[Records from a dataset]
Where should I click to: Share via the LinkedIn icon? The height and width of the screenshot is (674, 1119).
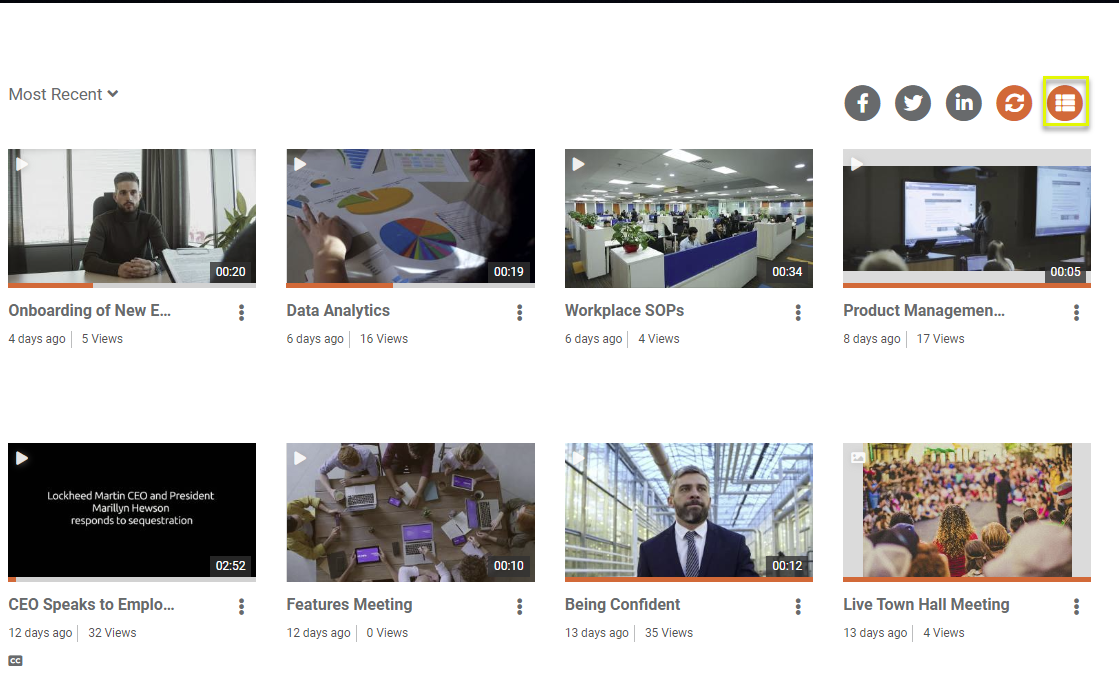click(964, 102)
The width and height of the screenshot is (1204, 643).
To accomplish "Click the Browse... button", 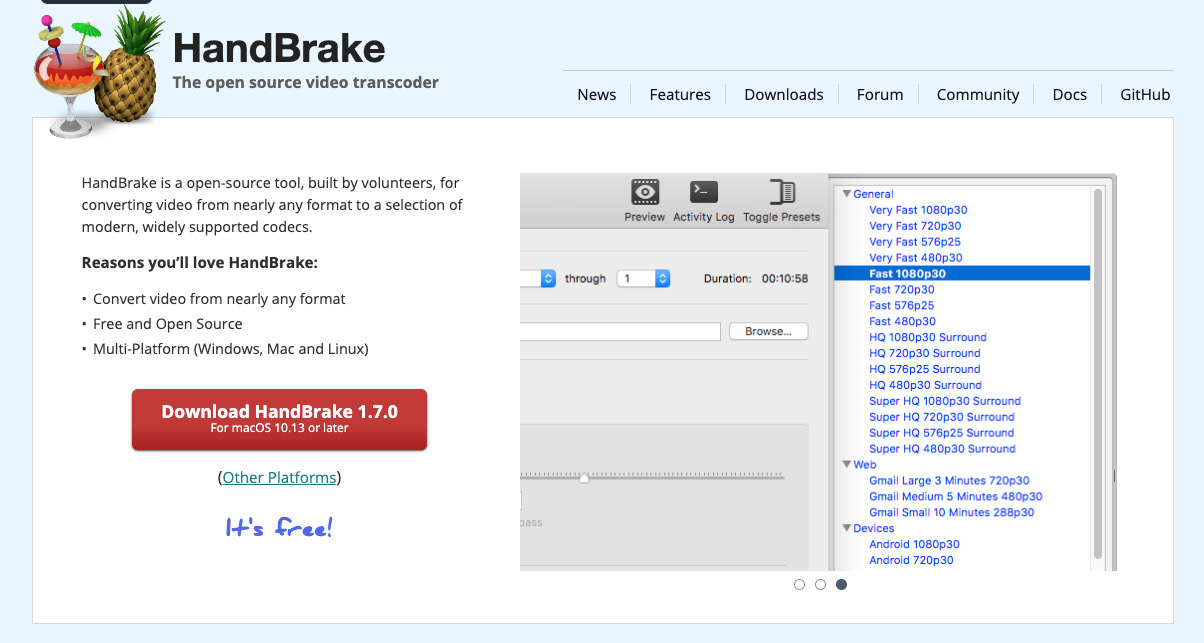I will tap(768, 330).
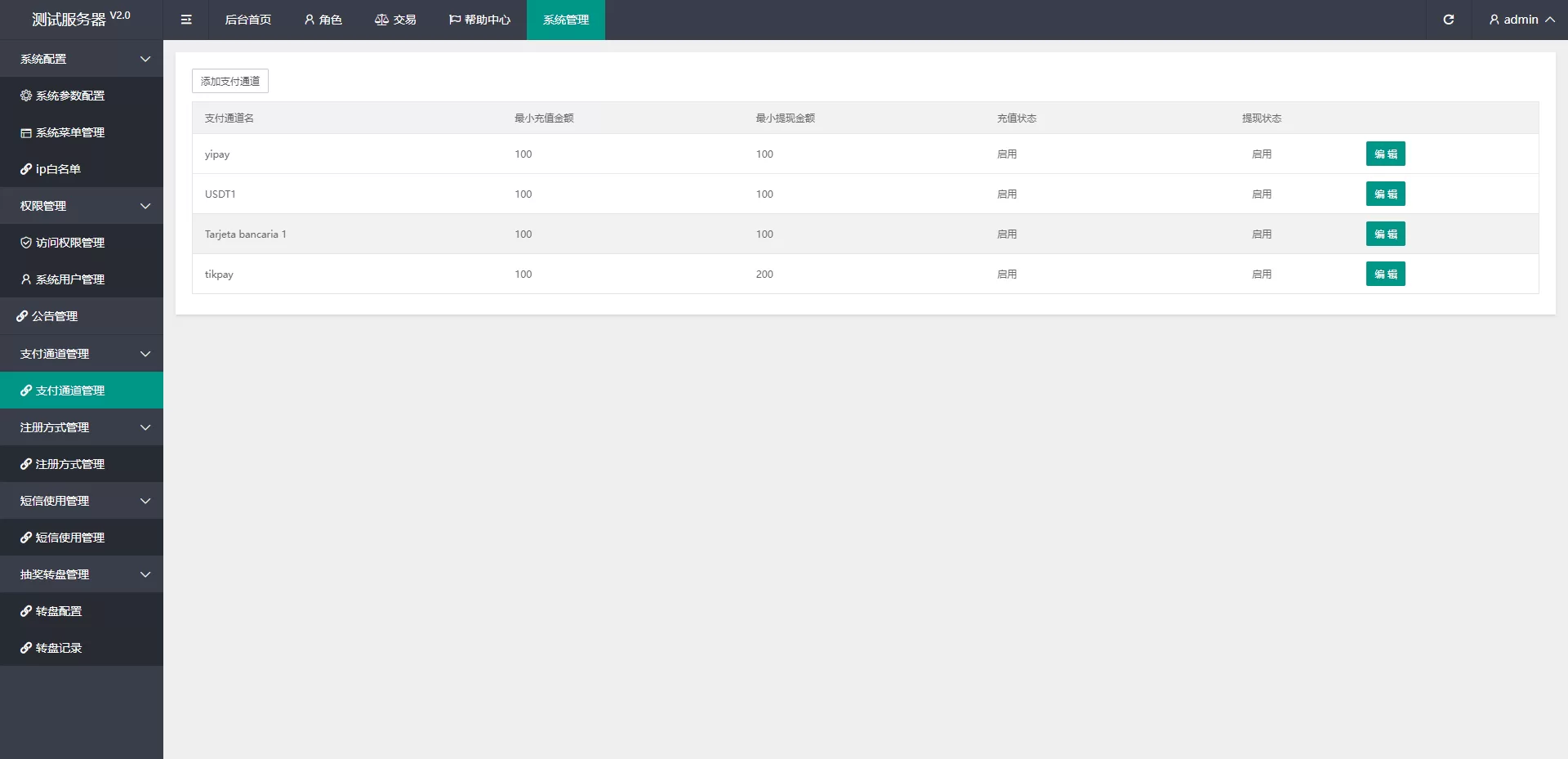Viewport: 1568px width, 759px height.
Task: Click 编辑 button for tikpay row
Action: tap(1385, 274)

## Work request
Up to and including the line with "The width and", repeat every line from the top of the entries exactly, but not the pictures.

## Solution to this problem
Where should I click to: Share via the LinkedIn icon? The height and width of the screenshot is (674, 1119).
click(964, 102)
The width and height of the screenshot is (1204, 643).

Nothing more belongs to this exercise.